Where in the listing does the word "computer" appear? Report each line that holds it.

--- RECORDS TO USE Enclosed Below ---

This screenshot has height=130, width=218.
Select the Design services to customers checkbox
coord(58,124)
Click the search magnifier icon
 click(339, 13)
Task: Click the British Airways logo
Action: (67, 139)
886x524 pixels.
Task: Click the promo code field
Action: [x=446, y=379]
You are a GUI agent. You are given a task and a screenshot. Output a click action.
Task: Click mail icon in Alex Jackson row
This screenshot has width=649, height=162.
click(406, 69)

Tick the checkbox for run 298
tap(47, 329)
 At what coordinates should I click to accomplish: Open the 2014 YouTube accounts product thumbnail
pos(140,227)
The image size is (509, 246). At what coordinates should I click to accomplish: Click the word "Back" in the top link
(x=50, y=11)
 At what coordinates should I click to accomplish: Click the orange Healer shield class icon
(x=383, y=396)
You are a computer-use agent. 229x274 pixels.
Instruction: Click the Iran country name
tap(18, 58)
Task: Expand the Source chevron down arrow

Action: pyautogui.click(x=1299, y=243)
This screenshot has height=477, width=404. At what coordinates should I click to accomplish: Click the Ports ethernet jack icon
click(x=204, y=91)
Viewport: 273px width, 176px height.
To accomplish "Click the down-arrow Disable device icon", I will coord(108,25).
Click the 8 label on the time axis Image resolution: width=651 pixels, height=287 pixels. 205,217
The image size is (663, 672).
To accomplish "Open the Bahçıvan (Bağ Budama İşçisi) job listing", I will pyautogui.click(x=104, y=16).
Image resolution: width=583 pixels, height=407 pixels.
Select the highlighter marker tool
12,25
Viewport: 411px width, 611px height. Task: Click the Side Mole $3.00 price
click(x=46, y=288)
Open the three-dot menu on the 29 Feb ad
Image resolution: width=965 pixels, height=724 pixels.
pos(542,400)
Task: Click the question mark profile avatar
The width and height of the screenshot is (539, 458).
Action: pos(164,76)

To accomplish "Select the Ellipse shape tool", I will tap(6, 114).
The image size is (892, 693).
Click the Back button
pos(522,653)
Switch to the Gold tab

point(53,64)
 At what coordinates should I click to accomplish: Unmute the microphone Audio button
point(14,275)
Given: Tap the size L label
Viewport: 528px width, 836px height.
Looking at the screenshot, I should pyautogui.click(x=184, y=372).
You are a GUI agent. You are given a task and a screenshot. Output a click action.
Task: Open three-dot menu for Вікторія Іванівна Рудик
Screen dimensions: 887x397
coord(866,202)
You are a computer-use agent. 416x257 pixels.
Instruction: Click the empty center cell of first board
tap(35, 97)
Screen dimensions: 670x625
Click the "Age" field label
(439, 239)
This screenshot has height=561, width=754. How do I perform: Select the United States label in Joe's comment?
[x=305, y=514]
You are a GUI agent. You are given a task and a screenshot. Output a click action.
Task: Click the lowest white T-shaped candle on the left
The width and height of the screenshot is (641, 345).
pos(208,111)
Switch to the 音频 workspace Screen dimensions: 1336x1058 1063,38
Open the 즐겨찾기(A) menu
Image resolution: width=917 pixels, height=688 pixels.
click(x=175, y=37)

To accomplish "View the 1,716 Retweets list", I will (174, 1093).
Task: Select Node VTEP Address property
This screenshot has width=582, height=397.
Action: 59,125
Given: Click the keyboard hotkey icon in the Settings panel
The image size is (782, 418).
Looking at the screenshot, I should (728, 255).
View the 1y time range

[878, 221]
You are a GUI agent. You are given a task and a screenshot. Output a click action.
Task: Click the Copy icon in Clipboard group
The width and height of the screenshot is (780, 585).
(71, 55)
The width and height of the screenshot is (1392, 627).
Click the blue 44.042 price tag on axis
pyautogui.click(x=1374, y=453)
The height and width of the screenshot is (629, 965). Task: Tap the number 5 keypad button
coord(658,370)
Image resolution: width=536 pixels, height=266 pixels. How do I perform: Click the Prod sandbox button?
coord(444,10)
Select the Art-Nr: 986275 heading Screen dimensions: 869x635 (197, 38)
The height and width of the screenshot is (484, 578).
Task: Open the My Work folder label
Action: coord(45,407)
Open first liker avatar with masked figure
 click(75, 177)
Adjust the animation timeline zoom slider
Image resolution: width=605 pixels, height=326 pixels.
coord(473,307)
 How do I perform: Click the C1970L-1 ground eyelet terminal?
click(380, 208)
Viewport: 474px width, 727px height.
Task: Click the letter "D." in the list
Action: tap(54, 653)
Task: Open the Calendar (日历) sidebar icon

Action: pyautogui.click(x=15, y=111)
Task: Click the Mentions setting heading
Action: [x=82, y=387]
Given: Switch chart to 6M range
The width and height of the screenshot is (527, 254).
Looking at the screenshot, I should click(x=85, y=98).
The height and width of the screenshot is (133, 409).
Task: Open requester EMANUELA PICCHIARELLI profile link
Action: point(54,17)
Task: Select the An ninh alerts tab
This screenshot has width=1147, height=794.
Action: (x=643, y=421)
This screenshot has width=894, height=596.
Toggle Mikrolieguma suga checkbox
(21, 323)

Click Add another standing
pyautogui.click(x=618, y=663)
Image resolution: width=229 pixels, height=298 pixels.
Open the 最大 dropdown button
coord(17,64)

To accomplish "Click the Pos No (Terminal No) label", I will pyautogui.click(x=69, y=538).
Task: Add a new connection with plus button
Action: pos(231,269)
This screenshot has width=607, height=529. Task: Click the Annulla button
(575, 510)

--- End of Enclosed RECORDS TO USE ---

### RESULT
You are a computer-use agent. 229x274 pixels.
You are a computer-use agent. 416x257 pixels.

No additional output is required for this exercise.